За полминуты до прибытия поезда мне удается, как сумасшедшему, взлететь на перрон. Однако, несмотря ни на что, нельзя терять бдительность, надо быть предельно внимательным. Сзади надвигается пыхтящий, черный на сером фоне городского небосвода поезд. Мое сердце молчит при виде его, но я не опоздал, это главное. Вопреки всему я все-таки успел.
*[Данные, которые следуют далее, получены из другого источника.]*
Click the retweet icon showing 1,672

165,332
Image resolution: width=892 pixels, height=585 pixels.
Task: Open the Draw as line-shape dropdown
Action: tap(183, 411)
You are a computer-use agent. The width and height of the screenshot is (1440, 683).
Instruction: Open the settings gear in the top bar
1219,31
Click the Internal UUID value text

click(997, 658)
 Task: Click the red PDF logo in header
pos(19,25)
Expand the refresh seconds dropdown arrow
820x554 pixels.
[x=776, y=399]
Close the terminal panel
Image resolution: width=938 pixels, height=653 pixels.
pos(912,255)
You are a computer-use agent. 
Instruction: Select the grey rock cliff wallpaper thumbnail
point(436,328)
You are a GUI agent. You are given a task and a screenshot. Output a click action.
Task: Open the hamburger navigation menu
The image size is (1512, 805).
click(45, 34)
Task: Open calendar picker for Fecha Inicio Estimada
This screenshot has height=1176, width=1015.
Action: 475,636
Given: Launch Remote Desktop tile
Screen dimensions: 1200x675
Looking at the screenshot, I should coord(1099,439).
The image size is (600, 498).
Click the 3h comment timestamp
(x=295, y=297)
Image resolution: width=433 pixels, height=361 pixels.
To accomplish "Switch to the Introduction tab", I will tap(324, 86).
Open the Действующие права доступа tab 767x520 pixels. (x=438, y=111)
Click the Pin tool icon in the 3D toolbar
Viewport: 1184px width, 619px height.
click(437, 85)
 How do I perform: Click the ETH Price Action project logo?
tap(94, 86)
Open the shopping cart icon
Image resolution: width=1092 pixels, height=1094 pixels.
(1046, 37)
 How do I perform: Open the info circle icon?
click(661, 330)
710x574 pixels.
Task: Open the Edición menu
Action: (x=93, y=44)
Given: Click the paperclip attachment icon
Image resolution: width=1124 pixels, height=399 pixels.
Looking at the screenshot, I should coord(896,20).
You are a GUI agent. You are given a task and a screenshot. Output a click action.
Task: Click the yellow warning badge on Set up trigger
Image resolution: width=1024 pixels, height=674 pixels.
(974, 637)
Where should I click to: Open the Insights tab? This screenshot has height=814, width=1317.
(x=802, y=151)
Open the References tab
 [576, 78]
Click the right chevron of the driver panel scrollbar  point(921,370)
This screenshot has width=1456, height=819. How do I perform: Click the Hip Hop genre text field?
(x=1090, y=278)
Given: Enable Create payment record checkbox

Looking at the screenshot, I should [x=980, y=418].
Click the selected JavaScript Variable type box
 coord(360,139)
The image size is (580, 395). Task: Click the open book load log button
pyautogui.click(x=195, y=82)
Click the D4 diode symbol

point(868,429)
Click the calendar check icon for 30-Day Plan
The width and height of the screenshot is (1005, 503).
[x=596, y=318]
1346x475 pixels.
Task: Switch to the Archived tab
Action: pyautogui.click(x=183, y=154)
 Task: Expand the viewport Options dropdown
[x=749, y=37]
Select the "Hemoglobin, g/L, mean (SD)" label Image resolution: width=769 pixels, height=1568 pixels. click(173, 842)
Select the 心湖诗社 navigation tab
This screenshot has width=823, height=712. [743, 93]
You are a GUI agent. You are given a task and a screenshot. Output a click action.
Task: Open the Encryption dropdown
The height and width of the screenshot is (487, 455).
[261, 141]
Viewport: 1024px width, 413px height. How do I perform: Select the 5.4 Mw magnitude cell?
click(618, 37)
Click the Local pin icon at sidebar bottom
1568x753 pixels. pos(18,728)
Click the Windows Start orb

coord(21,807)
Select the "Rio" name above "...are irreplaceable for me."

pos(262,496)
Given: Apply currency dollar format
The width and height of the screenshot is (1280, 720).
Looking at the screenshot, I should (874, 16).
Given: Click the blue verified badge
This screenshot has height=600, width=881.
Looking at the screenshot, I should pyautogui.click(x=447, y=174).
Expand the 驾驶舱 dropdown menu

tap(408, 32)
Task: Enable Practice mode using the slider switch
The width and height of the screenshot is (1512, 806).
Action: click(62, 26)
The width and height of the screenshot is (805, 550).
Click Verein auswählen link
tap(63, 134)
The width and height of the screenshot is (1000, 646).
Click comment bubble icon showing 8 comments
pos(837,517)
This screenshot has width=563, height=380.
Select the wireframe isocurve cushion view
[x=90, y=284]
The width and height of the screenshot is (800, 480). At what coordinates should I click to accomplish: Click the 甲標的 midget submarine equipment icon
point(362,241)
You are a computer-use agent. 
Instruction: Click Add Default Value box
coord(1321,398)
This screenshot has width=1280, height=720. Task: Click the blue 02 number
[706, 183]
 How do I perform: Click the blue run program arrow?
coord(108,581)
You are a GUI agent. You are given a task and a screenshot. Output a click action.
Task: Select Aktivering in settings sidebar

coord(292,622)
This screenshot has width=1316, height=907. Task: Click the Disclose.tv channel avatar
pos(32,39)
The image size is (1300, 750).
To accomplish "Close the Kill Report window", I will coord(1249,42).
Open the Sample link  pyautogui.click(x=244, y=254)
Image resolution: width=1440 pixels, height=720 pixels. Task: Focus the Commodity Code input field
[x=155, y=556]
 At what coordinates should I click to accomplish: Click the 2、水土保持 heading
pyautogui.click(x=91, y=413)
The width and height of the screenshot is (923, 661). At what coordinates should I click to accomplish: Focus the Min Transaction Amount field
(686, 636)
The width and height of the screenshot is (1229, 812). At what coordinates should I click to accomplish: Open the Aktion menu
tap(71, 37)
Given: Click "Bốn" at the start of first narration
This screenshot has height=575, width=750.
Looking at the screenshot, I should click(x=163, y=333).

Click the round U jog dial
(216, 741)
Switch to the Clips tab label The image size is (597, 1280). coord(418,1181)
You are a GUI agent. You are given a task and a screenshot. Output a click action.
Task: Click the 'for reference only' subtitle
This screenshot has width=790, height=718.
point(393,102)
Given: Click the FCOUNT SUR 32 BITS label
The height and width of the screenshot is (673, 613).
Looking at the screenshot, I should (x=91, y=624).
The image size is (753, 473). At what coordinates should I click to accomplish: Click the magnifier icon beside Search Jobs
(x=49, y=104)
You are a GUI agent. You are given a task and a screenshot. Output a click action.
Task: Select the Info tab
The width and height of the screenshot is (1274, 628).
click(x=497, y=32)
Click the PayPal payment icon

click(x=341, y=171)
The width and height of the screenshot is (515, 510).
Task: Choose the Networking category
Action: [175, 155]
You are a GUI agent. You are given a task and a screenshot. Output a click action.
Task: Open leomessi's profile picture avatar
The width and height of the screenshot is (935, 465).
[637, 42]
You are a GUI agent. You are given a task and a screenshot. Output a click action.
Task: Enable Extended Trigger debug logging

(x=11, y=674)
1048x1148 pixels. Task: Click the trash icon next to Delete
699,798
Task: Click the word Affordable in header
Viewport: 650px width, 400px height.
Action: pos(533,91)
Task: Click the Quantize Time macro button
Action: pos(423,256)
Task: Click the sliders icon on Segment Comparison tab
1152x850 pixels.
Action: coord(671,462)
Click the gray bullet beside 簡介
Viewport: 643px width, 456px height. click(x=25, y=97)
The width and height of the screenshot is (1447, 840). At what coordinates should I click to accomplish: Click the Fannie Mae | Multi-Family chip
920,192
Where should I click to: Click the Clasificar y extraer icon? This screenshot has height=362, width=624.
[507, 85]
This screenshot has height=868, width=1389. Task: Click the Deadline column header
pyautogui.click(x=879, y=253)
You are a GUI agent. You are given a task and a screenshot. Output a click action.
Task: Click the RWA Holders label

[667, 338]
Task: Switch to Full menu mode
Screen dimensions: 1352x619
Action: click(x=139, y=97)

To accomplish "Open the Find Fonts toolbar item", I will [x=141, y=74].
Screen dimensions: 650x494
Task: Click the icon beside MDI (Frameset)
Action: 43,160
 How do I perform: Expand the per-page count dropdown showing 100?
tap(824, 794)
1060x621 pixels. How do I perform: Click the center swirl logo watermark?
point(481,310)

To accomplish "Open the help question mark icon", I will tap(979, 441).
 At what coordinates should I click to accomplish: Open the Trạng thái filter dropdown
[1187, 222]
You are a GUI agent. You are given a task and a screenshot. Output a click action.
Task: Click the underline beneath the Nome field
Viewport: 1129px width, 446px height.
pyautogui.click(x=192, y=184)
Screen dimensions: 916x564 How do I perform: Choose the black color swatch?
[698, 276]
Я держусь подальше от этого сигналиста с его сигнальной железякой. Он стоит в толпе в середине платформы, и вдруг его взгляд натыкается на меня, он кричит, дрожит от страха, машет руками своим боровам, которые спрятались в его будке, указывая на меня. Они выскакивают из укрытия, чтобы схватить меня, но я громко смеюсь над ними, потому что поезд уже подошел, и, прежде чем они успели подбежать ко мне, я обнимаю ее и прижимаю к своей груди; она со мной, и ничего мне больше не надо, она и перронный билет, она и пробитый компостером перронный билет…

НАША СТАРАЯ, ДОБРАЯ РЕНЕ

Если прийти к ней в десять или одиннадцать часов утра, она выглядит, как настоящая бабища, толстая и неряшливая. Бесформенный с огромными цветами рабочий халат не мог скрыть ее округлых массивных плеч. Видавшие виды папильотки торчали из тонких волос, как морские лоты, застрявшие в покрытых илом водорослях, лицо ее было отекшим, а в складках возле выреза в халате застряли хлебные крошки. Да она и не старалась скрыть свою утреннюю некрасивость, ей было все равно, потому что в эту пору принимала исключительно своих добрых знакомых — по большей части только меня, — о ком она знала, что их не волнуют ее женские прелести, а только хорошая водка. Ее водка всегда слыла хорошей, но и дорогой; в то время у нее еще был хороший коньяк, и — что немаловажно — она давала в кредит. Вечером же она была очаровательной. Она искусно зашнуровывала корсет, подтягивала плечи и грудь, брызгала волосы и вокруг глаз какой-то искрящейся жидкостью, и не было почти ни одного мужчины, кого она не сразила бы своей обворожительностью; я был единственным, кто заходил к ней вот так запросто по утрам, потому что она знала, что я и вечером мужественно устою перед ее красотой.